Fahrverbote, Rauchverbote, Alkoholverbote, Schweinefleischverbote, Feuerwerksverbote, Heizpilzverbote, Schottergärtenverbote – immer mehr Deutsche sträuben sich gegen den allgegenwärtigen Reglementierungswahn und die Bevormundung von oben. Das lässt die Regierenden erfinderisch werden. So stellte das Bundeskanzleramt 2015 drei Referenten mit psychologischen, soziologischen, anthropologischen und verhaltensökonomischen Kenntnissen ein. Aufgabe dieser Spezialisten sollte es sein, das Regierungshandeln künftig stärker am Konzept des sogenannten Nudging auszurichten. 

Dessen geistige Väter sind Richard Thaler, seit 2017 Träger des Alfred-Nobel-Gedächtnispreises für Wirtschaftswissenschaften, und Cass Sunstein, einer der führenden juristischen Experten der USA. Die beiden späteren Berater von Präsident Barack Obama veröffentlichten 2008 ein Buch mit dem Titel „Nudge: Improving Decisions About Health, Wealth, and Happiness“ (deutscher Titel „Nudge: Wie man kluge Entscheidungen anstößt“).

Idee stammt aus den USA

Darin vertreten sie die Ansicht, dass sich der Mensch oft nicht rational verhalte, weshalb er im Interesse des Gemeinwohls durch Nudges, also „Anstupser“ im Sinne von Denkanstößen, in die richtige Richtung gedrängt werden müsse. Thaler und Sunstein plädierten somit dafür, statt mittels Vorschriften und Verboten eher mit unterschwelligen Signalen zum Zwecke der motivierenden Steuerung zu regieren. Denn das erzeuge weniger Widerstand und Konflikte, da der Zielgruppe des Nudging ja die Möglichkeit offenstehe, sich doch anders zu entscheiden als gewünscht. Letzteres sei dabei aber umso unwahrscheinlicher, je stärker die Individuen den Wunsch nach gesellschaftlicher Teilhabe und Anerkennung verspürten.   
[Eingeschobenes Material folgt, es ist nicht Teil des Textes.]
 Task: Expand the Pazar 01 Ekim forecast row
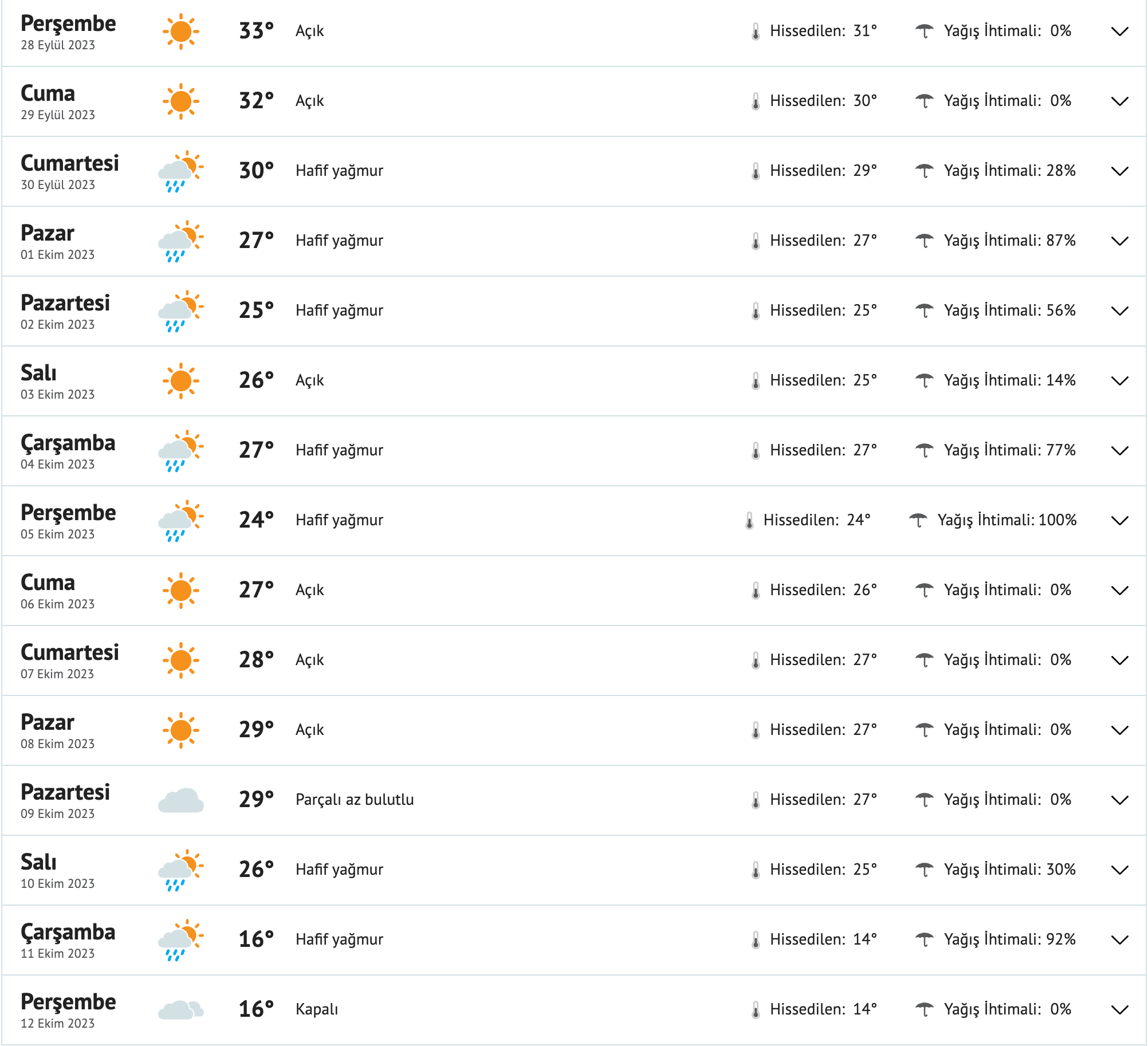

Kritiker wie Gerd Gigerenzer, ehemals Präsident des Max-Planck-Instituts für Bildungsforschung, oder der renommierte Wirtschaftswissenschaftler Jan Schnellenbach bezeichnen dies unumwunden als versuchte Manipulation der Bürger. Außerdem hätten die Menschen meist gute Gründe für ihr angeblich „nicht optimales Verhalten“. Jedoch gebe es keine Diskussion darüber, weil die Initiatoren des Nudging im Schutze der Anonymität agierten. Ebenso könne sich der Bürger kaum gegen die subtile staatliche Bevormundung wehren. Deshalb sei das Ganze im Grunde zutiefst antidemokratisch. 
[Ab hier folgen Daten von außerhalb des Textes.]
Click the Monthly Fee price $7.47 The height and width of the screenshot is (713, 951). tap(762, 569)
Es klappt nicht so richtig

Andererseits scheiterten die meisten bisherigen Nudging-Versuche hierzulande kläglich. So zeitigten die „Anstupser“ oder manchmal auch schon Rempler, sich doch bitteschön „klimafreundlich“, „weltoffen“ und „tolerant“ zu verhalten, bisher nur wenig Wirkung in Bezug auf die tatsächliche Veränderung ganz konkreter Alltagsgewohnheiten. Deshalb steht zu erwarten, dass der Staat bald wieder eine härtere Gangart wählen wird, weil das „Anstupsen“ nicht wie erhofft funktioniert oder – noch – auf rechtliche Einschränkungen trifft. Wie im Falle des nach wie vor im Kern geltenden Organspende-Gesetzes: Statt der von Bundesgesundheitsminister Jens Spahn (CDU) favorisierten Nudging-Lösung, dass jeder automatisch Organspender sei, der dem nicht vorsorglich widersprochen habe, bleibt es bei der alten Regelung, die eine ausdrücklich erklärte, aktive Zustimmung erfordert. 

Dabei dürften die direkten Interventionen durch Vorschriften und Regulierungen insbesondere dann stark zunehmen, wenn die Grünen, bekanntlich die Verbotsfetischisten schlechthin, erneut in der Bundesregierung vertreten sein werden.